Leonard C. Albert
Elton Trueblood said, “The church is intended as a concrete answer to the prayer that laborers be sent forth to the harvest. The company of Jesus is not people streaming to a shrine; and it is not people making up an audience for a speaker; it is laborers engaged in the harvesting task of reaching their perplexed and seeking brethren with something so vital that, if received, it will change their lives.” During the past 26 years I have visited hundreds of churches of all types and sizes. The ones I remember as being truly powerful, successful congregations are those who used the talents and abilities of the lay members to minister to the lost through weekly, ongoing, consistent outreaches. A healthy church will always be involved in at least five ministries:
- Edification—the members worship and pray together
- Fellowship—the people of God build up and encourage one another
- Service—the church develops ministries to touch human needs in the community
- Evangelism—the members find and reach the lost with the message of salvation
- Outreach—the people conduct church services outside the sanctuary on a regular basis
Here’s how your church can begin.
See the Need
Jesus looked upon this old world as a vast harvest field that needed to be reaped. He said in John 4:35 (NIV), “. . . Open your eyes and look at the fields! They are ripe for harvest.” In Matthew 25 He gives the church a clear mandate to establish ministry outside the four walls of the building. In just two verses (35 & 36), He tells us to feed and clothe the needy, visit the hospitals and nursing homes, minister to strangers (outreach chapels) and set up a jail and prison outreaches. In Acts 2:41-47 (read this passage!) the believers became better Christians (v. 42), they were committed to each other in the Body (v. 44), they remained in touch with the lost around them (v. 47a), and new people being saved was a normal thing (v. 47b).
Find the Places
To begin with, check out the population demographics. Look carefully into the characteristics of the community in which the church is located. What is the ethnic mix of the area? What is the income base? The average income? The professional and educational level of the people. Next, take a good look around your church community. Look at the many places that outreach ministries are needed. Begin by checking out the nursing homes in the area and see if a Sunday morning Bible study could be organized (usually other churches go in the afternoon). Find out about public housing. Is there a community room where a Sunday morning outreach could be conducted? Try to first begin a non-denominational class and then progress to a worship service in these types of outreaches. City and county jails are excellent places to minister on a weekly schedule. Unchurched neighborhoods are good places to begin outreaches. Look for a vacant home or office building that would be suitable for worship services. Begin with a children’s ministry, then expand to a Bible study and then to a worship service. One church has started four other church congregations this way. Retirement homes, senior adult housing, and convalescent centers are also great places for outreaches.

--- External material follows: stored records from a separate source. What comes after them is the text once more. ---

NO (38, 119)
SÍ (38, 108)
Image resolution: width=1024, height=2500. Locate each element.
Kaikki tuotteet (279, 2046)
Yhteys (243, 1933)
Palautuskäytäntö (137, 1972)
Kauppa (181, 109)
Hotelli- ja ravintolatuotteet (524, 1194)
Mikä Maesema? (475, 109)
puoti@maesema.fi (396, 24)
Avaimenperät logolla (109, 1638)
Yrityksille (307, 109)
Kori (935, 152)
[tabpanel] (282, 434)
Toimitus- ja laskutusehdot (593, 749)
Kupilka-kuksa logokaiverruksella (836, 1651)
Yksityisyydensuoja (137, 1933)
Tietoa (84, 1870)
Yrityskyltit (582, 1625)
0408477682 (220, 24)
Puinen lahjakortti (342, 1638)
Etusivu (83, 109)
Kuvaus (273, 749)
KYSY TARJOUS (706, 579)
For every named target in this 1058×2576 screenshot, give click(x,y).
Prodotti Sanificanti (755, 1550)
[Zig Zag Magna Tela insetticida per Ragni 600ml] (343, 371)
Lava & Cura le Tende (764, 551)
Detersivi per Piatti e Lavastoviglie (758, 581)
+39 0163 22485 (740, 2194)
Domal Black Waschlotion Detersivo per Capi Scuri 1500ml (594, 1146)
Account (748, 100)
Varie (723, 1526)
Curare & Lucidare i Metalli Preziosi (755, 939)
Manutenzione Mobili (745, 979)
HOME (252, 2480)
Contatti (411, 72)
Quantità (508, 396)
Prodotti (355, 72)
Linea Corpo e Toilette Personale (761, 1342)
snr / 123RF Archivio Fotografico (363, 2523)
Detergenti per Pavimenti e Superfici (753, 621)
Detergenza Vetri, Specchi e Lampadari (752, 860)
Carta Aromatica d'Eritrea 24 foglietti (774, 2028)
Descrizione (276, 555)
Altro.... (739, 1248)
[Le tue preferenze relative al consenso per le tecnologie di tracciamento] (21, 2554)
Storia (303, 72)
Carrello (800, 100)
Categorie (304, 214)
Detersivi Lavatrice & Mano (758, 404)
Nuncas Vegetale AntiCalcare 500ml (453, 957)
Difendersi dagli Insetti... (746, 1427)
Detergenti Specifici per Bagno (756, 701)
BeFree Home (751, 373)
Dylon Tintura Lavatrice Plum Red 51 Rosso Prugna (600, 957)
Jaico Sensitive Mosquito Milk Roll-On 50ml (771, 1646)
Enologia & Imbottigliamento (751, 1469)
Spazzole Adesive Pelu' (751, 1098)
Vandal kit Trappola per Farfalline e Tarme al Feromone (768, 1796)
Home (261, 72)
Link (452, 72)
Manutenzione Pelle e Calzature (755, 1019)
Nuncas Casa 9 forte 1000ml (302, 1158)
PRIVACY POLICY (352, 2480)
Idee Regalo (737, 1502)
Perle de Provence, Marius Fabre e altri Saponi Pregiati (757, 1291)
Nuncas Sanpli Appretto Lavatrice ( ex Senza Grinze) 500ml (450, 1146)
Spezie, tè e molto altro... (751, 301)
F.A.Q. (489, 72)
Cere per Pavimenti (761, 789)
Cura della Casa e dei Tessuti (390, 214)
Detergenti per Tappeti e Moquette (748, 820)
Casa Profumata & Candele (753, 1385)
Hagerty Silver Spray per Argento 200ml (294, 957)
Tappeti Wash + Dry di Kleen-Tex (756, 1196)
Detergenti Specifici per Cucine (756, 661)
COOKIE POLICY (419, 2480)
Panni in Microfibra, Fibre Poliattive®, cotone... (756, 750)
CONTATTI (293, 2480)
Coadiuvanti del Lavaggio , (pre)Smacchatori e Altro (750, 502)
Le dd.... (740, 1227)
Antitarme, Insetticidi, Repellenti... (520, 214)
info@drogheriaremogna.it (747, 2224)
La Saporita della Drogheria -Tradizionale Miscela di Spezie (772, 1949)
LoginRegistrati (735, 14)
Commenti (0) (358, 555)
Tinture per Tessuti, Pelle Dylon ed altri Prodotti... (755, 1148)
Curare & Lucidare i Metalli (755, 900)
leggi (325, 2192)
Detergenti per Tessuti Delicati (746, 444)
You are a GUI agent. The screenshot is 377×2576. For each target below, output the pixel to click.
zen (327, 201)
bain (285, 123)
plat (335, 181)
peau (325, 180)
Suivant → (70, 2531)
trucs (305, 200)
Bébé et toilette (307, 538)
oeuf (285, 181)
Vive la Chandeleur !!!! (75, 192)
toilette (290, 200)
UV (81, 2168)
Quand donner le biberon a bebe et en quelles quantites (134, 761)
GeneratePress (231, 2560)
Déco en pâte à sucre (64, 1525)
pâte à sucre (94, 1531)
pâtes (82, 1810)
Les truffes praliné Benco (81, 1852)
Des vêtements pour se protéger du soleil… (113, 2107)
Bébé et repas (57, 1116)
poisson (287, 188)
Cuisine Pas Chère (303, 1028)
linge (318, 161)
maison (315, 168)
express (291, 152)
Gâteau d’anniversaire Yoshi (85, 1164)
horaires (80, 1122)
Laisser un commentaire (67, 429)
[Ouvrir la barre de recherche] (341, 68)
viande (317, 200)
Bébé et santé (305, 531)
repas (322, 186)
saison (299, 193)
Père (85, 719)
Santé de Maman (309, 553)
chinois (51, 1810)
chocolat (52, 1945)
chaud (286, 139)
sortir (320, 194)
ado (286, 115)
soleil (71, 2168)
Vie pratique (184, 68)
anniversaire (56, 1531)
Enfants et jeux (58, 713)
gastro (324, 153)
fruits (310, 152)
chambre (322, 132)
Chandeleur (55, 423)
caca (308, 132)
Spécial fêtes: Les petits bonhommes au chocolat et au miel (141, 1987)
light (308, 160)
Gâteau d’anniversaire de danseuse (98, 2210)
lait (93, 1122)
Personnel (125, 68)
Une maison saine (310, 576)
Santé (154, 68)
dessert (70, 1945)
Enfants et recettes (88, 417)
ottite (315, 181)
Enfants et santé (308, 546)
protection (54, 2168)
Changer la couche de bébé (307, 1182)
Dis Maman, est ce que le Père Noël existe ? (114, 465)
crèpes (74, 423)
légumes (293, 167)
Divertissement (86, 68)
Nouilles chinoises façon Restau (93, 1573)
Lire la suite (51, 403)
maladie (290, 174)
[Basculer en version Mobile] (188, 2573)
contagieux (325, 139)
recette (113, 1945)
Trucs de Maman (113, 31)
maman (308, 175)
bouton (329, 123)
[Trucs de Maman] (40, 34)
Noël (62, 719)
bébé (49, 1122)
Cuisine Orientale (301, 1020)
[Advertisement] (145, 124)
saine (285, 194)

If you’re in the wrong place, the right place is empty!
Select the Workers
Jesus prayed all night before He called the disciples into full-time service. Begin by praying for God to send laborers. Look for those who might be capable but are not yet involved in the church. Some congregations are small and there are “slim pickings” as far as workers are concerned but when they are given the right circumstances, they have the potential for ministry. Look for faithful people, not just those who seem to have ability. God will give the ability if we are faithful to Him (1 Corinthians 4:2). Recruit the people privately and on a one-on-one basis. When Jesus called His disciples He did not go to the temple and publicly call people on a random basis. How many would have answered His call if He said, “We’re going to have something called disciples. If you would like to be one meet me at the base of the mount tomorrow at 9 a.m.”? He went to where the workers were living and working and recruited them personally.
Robert Schuller once said, “Find a hurt and heal it.” That is what outreach services are all about—going out and finding needs, and, through the power of God’s Word and the Holy Ghost, filling those needs.